The Consumer Price Index (CPI) showed a 0.2% gain in September, or 2.2% annualized. The closely watched core CPI rose a bit more briskly, up 0.3%, or at a 3.9% annualized rate. With Federal Reserve (Fed) Chair Powell having emphasized technical eccentricities in the shelter pricing data, we have been tracking a measure of core inflation that excludes shelter. That measure rose 0.4%, or at a 4.8% annualized rate.
The core inflation readings are higher than what we had been seeing in recent months. That may be due to the effects of both the longshoremen’s strike and Hurricane Helene. Core goods prices rose 0.2%, or 2.1% annualized, after hovering in negative territory for 13 of the preceding 14 months. Car prices rose slightly, after trending lower in preceding months, and prices for food, apparel and personal care products (toiletries) all bounced.

Similarly, on the services side, prices for utilities, medical care, car leasing and airfares all increased at substantially faster rates than in preceding months. In sectors other than those identified here, goods prices continued to decline as we had been seeing and services prices continued moderate. All things considered, September inflation was only modestly higher than in previous months, the gains were focused in a few sectors and strike/hurricane effects could be a big part of the story.

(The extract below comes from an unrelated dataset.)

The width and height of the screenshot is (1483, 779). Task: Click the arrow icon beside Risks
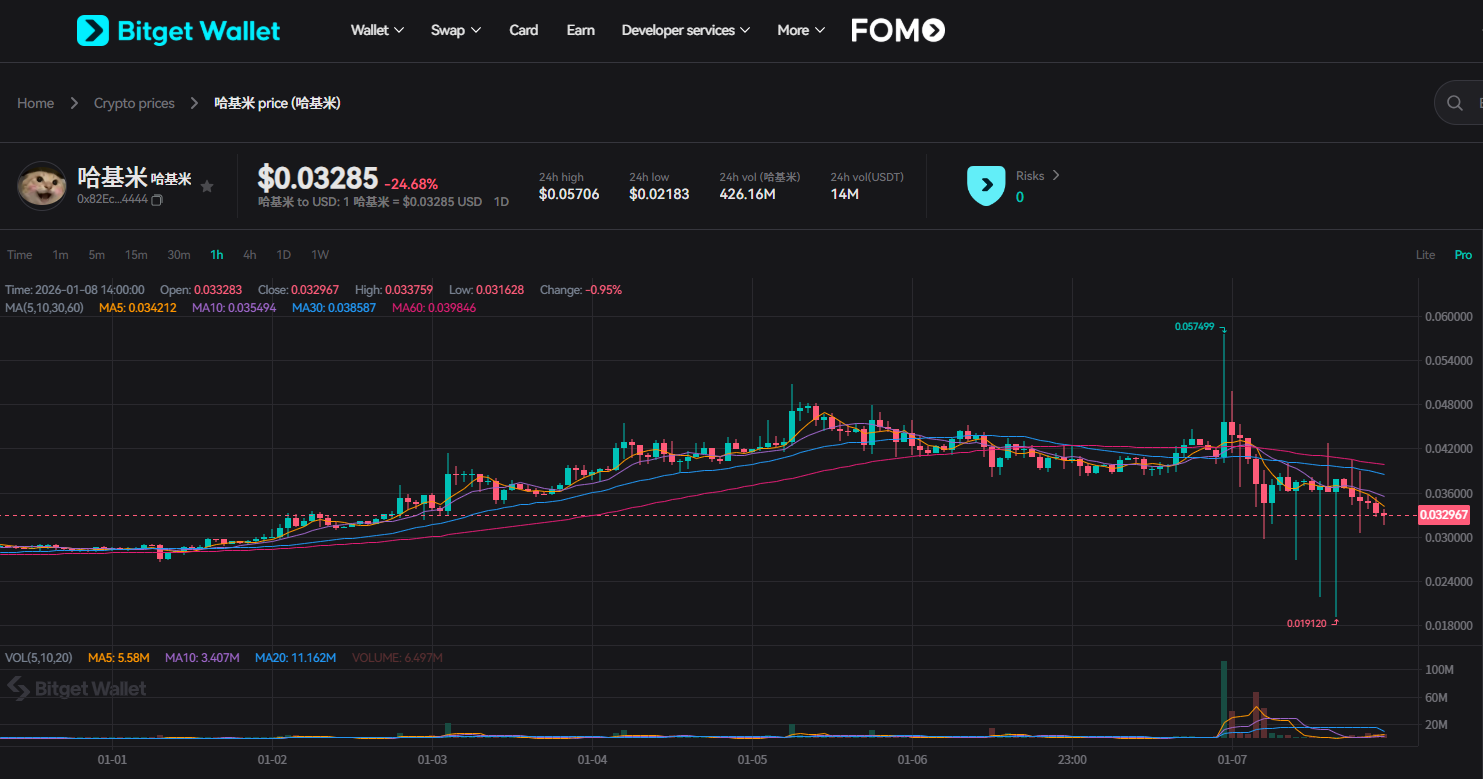[x=1056, y=175]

Interestingly, a bright spot of the September inflation picture was shelter costs. Both tenants’ rents and homeowners’ equivalent rents moderated in September, with tenants’ rents up 0.3% (3.4% annualized) and homeowners’ rents up 0.3% (4.1% annualized). After holding at 5% annualized increases for most of the past year, rents slowed in July, bounced back in August, and then slowed again in September. Maybe the September softness also reflects hurricane effects.
Our reference to “homeowners’ rents” may have struck you as odd, but this is standard fare for the inflation data. Homeowners’ costs are reckoned as the implicit value of shelter—or rents—that homeowners derive from residing in their abodes. In effect, homeowners rent to themselves, so how much do they charge themselves? The government shifted to this metric in the mid-1980s, after having previously defined homeowners’ costs based on home sales prices and mortgage interest rates.

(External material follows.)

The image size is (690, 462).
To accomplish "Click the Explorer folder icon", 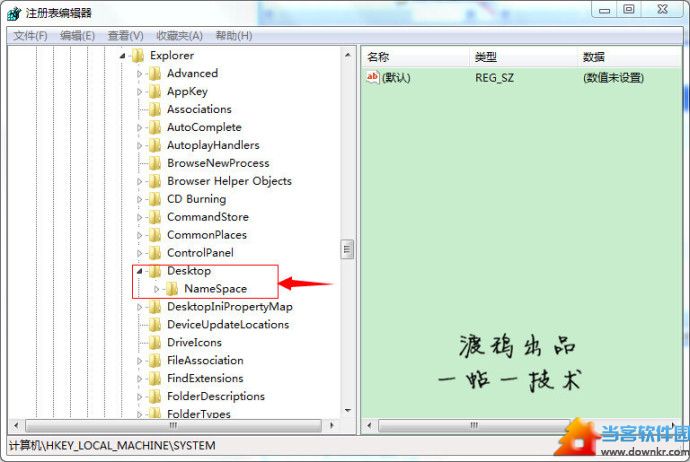I will (138, 55).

The homeowners’ rent metric makes economic sense. The problem is how to measure it. Do homeowners really know how much value they derive from their residence? We could go on, but you get the picture. Homeowners’ rents account for 26.8% of the CPI and 33.6% of the core CPI. While home sales prices have generally been flat for the last two years, homeowner costs reported within the CPI had continued to rise at a 5% annualized rate until posting some moderation over the last three months.
It will be interesting to see if price increases in general subside as the hurricane season passes, and whether shelter prices continue to moderate. We said last week that the stronger September job gains might give the Fed pause in its rate-cutting deliberations. The same could be said of today’s inflation news, though strike/hurricane effects should temper such concerns.